By viewing temptations as such a fundamental process, Poemen could thus argue that no one is saved if they have not suffered temptations. In short, being human means to suffer temptations because we are intrinsically bodies, even if bodies with will, mind, spirit, and soul.

The number of references to sexual temptations in written sources we have on the desert hermits and desert fathers and mothers is not many. Among worldly temptations, they had already confronted or had to confront family, property, money, fame, comfort, possessions, knowledge, power, social esteem, friendships, the proximity of people and objects common to daily life in the world. Among what was renounced was the potential for “more and better” in personal life, an aggrandizement or implied improvement for self, versus a diminution or effacement of self. For many this was assuaged by monasteries, where community still existed, though in modern times cenobitic settings have been problematic. For hermits, who did not want social interaction, there was Sunday as a ritual social encounter — and the occasional personal contact for the brutal purposes of confirming health and well-being.
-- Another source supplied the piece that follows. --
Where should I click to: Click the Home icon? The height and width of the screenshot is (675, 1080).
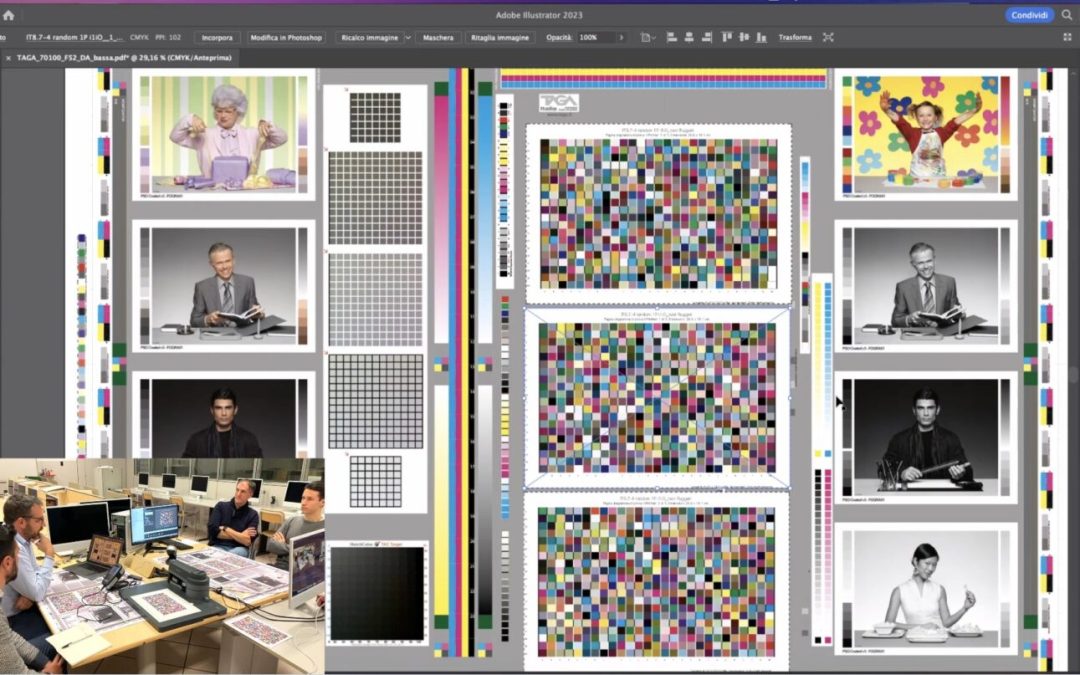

Sexual temptations have been considered stronger than other temptations because pride and vanity are largely mental and social aberrations more readily broken down by social circumstances, nature, and solitude, while sloth and gluttony are cloying personality factors outwitted by vigorous physical pursuit, exertion, or regular exercise. Drives intended to preserve the species by propelling the behavior of individuals are more dogged in youth, which is more fluid in will and more readily affected by culture. But maturity is never exempt, especially as science and technology abet the vanity of age.

Meanwhile, society and culture respond by creating restricting codes while inevitably permitting the powerful and the disenfranchised to break them, secretly or otherwise. This tension has existed as long as society has existed, and no social mechanism can address this tension comprehensively — behavior and thought are only in the control of the individual. The sexual scandals of those in either church or state over history show the inadequacy of both institutions and individuals in addressing grand psychological and biological issues.

Violent punishment and shaming has been one historical response. Accommodation and hypocrisy has been another. Neither are solutions. Another response, presented in Aldous Huxley’s Brave New World points to a more likely response in the future. The analogy to how society responds to ideology or political control and unrest is telling. In a letter of Huxley to George Orwell, author of 1984, Huxley wonders if totalitarian authorities in the future will not simply take the easy road to control via selective tolerance of drug-controlled drives versus the obsessive and constant policing of Orwell’s scenario. Ultimately, the sexual drive is seen as humanity’s greatest stumbling block.

But only the solitary understands that the response to nature’s mechanisms for reproduction is dichotomous: benign and constructive participation in the given culture’s mores and behaviors, or outwitting society, nature, and time — not by transcending the drives but by sidestepping them into a different perception of humanity and self. A practical wisdom for the hermit was to disengage from society. A practical wisdom for the lay person allows the drives to dissipate with age, to allow wisdom to overtake biology, a life-long process but one understood by the desert hermits as just as appropriate to themselves in the realm of temptations — all temptations. The hermits ultimately had to take up a lofty — and lonely — perch from which to view human existence and its many foibles.